You say that as if consistent naming is *in and of itself* a good thing,
merely because it is consistent.
I'm in favour of consistent naming when it helps the code, when the
names are clear and relevant. But why should I feel bad about failing to
use the same names as the functions I call? If some library author names
the parameter to a function "a", why should I be encouraged to use
that same name *just for the sake of consistency*?
> So the idea is to generalize the * keyword only marker from function
> to also have the same meaning at the call site: everything after * is
> a kwarg. With this feature we can now simplify keyword arguments
> making them more readable and concise. (This syntax does not conflict
> with existing Python code.)
It's certainly more concise, provided those named variables already
exist, but how often does that happen? You say 30% in your code base.
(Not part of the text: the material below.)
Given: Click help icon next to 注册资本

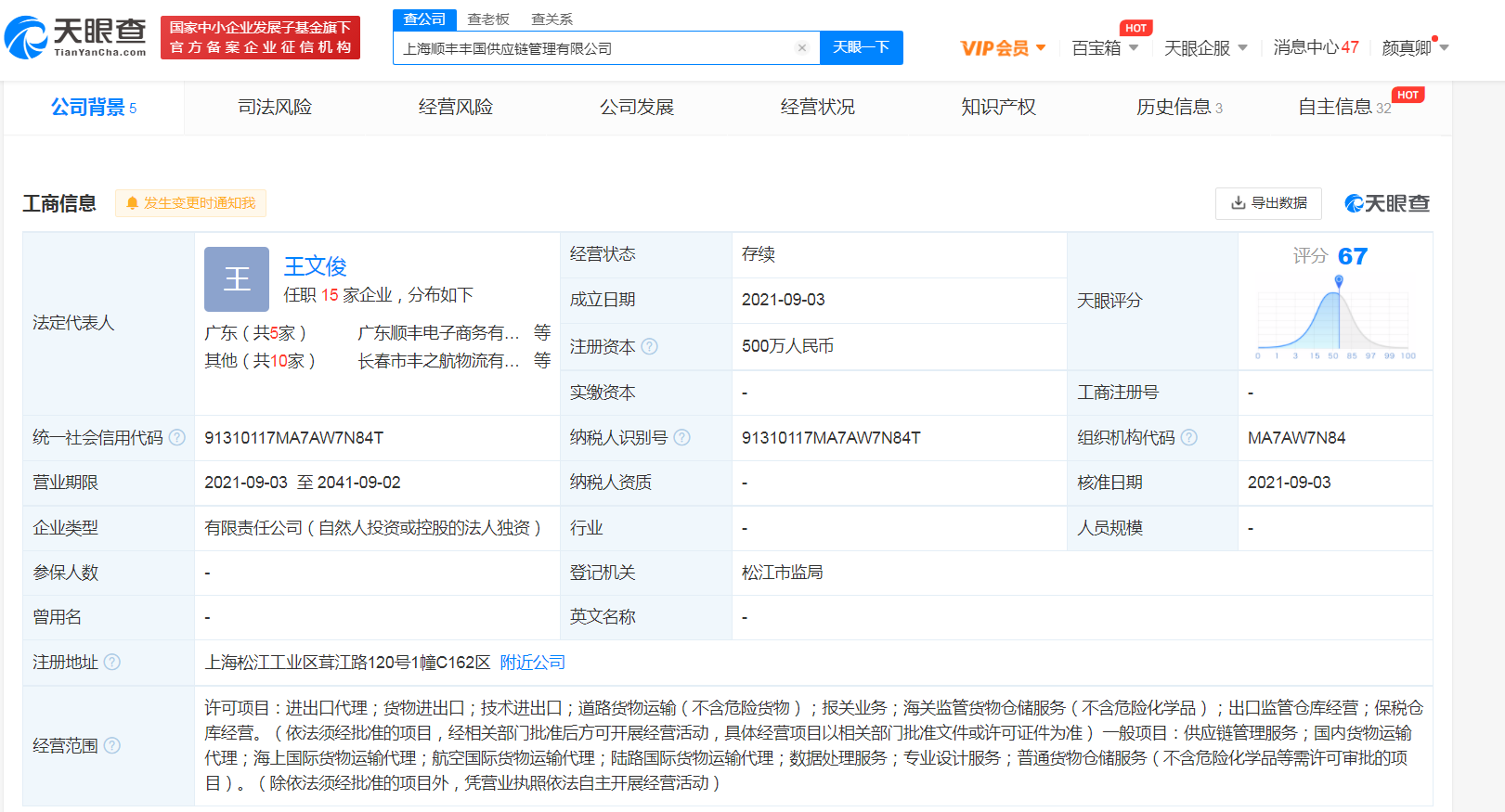Looking at the screenshot, I should point(650,346).
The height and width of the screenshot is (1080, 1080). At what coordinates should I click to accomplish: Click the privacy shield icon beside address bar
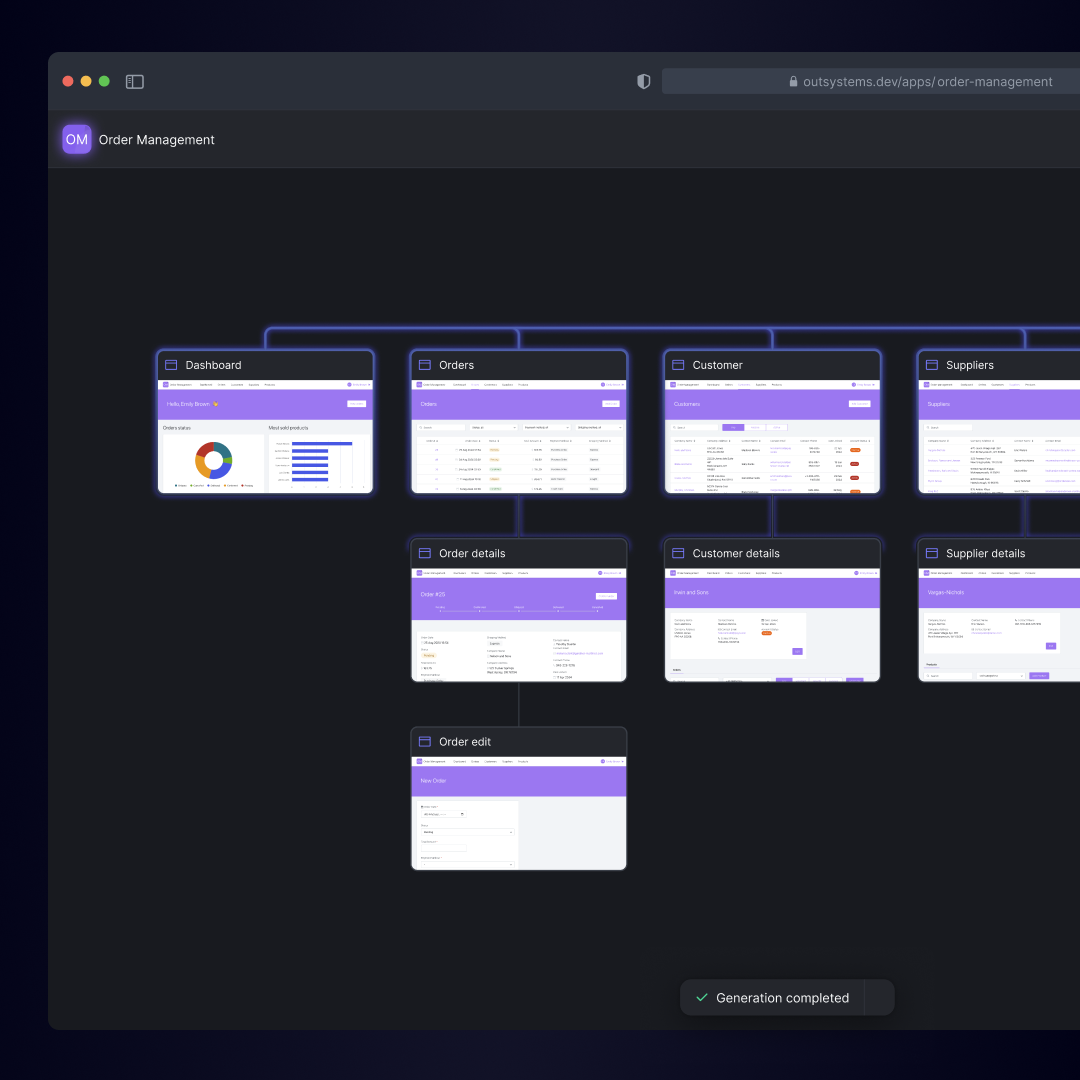coord(644,82)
(By the way, well done for writing an analysis tool! I mean it, I'm not
being sarcastic. We should have more of those.)
I disagree that f(*, page) is more readable than an explicit named
keyword argument f(page=page).
My own feeling is that this feature would encourage what I consider a
code-smell: function calls requiring large numbers of arguments. Your
argument about being concise makes a certain amount of sense if you are
frequently making calls like this:
# chosing a real function, not a made-up example
open(file, mode=mode, buffering=buffering, encoding=encoding,
errors=errors, newline=newline, closefd=closefd, opener=opener)
If 30% of your function calls look like that, I consider it a
code-smell.
The benefit is a lot smaller if your function calls look more like this:
open(file, encoding=encoding)
and even less here:
open(file, 'r', encoding=self.encoding or self.default_encoding,
errors=self.errors or self.default_error_handler)
for example. To get benefit from your syntax, I would need to
extract out the arguments into temporary variables:
encoding = self.encoding or self.default_encoding
errors = self.errors or self.default_error_handler
open(file, 'r', *, encoding, errors)
which completely cancels out the "conciseness" argument.
First version, with in-place arguments:
1 statement
2 lines
120 characters including whitespace
Second version, with temporary variables:
3 statements
3 lines
138 characters including whitespace
However you look at it, it's longer and less concise if you have to
create temporary variables to make use of this feature.